# YOUR GOAL
For the records below, print the lines from the line with "Given: Open the 科目类型 dropdown" through the line with "Screen dimensions: 728x560" exactly as written; include both end lines and exclude the rest.

# SOURCE DATA

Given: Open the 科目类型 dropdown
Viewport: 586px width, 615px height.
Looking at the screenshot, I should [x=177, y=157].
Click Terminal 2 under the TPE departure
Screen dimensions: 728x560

* * *

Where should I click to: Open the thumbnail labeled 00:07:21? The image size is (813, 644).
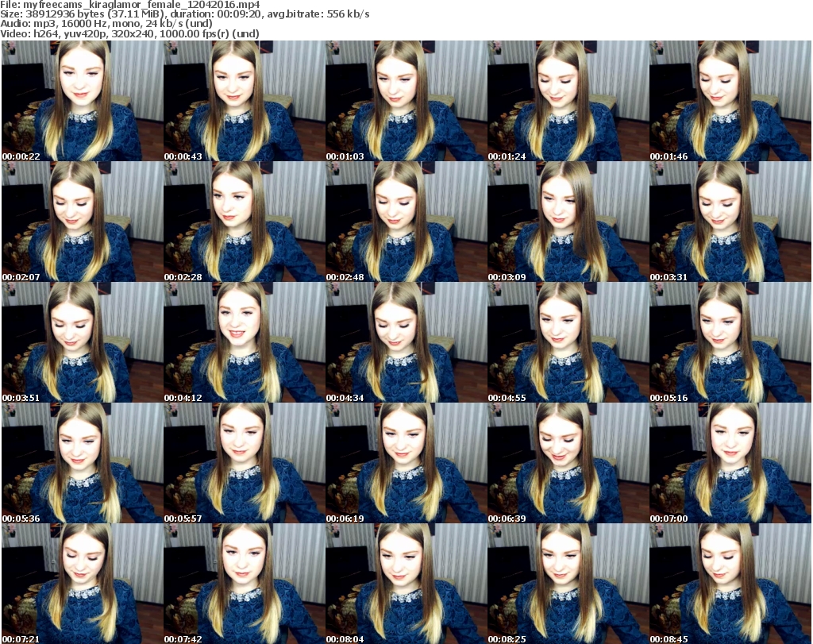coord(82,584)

# TASK SOLUTION
Given: Open the 科目类型 dropdown
Viewport: 586px width, 615px height.
Looking at the screenshot, I should [x=177, y=157].
Click Terminal 2 under the TPE departure
Screen dimensions: 728x560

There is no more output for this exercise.